Avec ce statut de ministre d'Etat, Mohamed Bazoum confirme son rang d'homme de confiance du président. Son rôle consistera à « traiter de dossiers transversaux, notamment de questions sécuritaires » dans la sous-région, indique une source proche du gouvernement. Un autre militant affirme que cette nomination lui permettra surtout de préparer son parti à la prochaine élection présidentielle prévue dans un an.
« En tant que ministre des Affaires étrangères, Mohamed Bazoum était souvent en déplacement à l'étranger, explique ce militant du Parti nigérien pour la démocratie et le socialisme, le parti au pouvoir . En le détachant du gouvernement, cela va lui permettre de préparer notre campagne, de descendre sur le terrain rencontrer nos militants et élaborer un programme électoral. »

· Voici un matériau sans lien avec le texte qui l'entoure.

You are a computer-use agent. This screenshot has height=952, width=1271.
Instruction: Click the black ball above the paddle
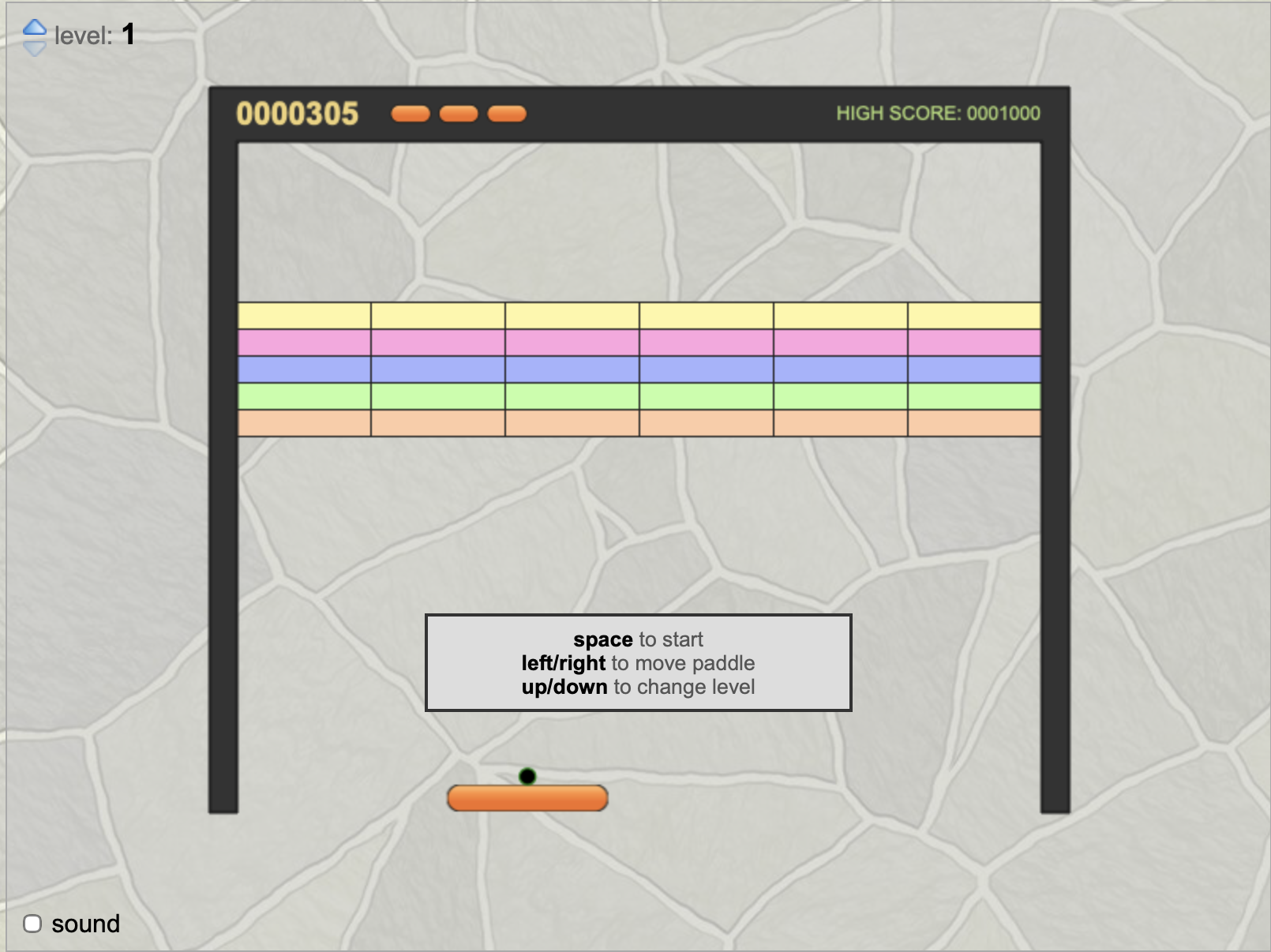[527, 777]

Dans l'opposition, on observe cette nomination avec une certaine indifférence. L'Alliance pour la réconciliation, la démocratie et la République (ARDR) se bat pour que le jeu électoral soit apaisé : « La Cour constitutionnelle est totalement acquise à la cause du pouvoir en place », dénonce Ousseiny Salatou, le porte-parole de cette coalition, qui rassemble 16 partis d'opposition. Pour ce militant, la priorité, « c'est de revoir la composition de cette Cour, dont certains membres, explique-t-il, ont un rapport de parenté avec le pouvoir en place ».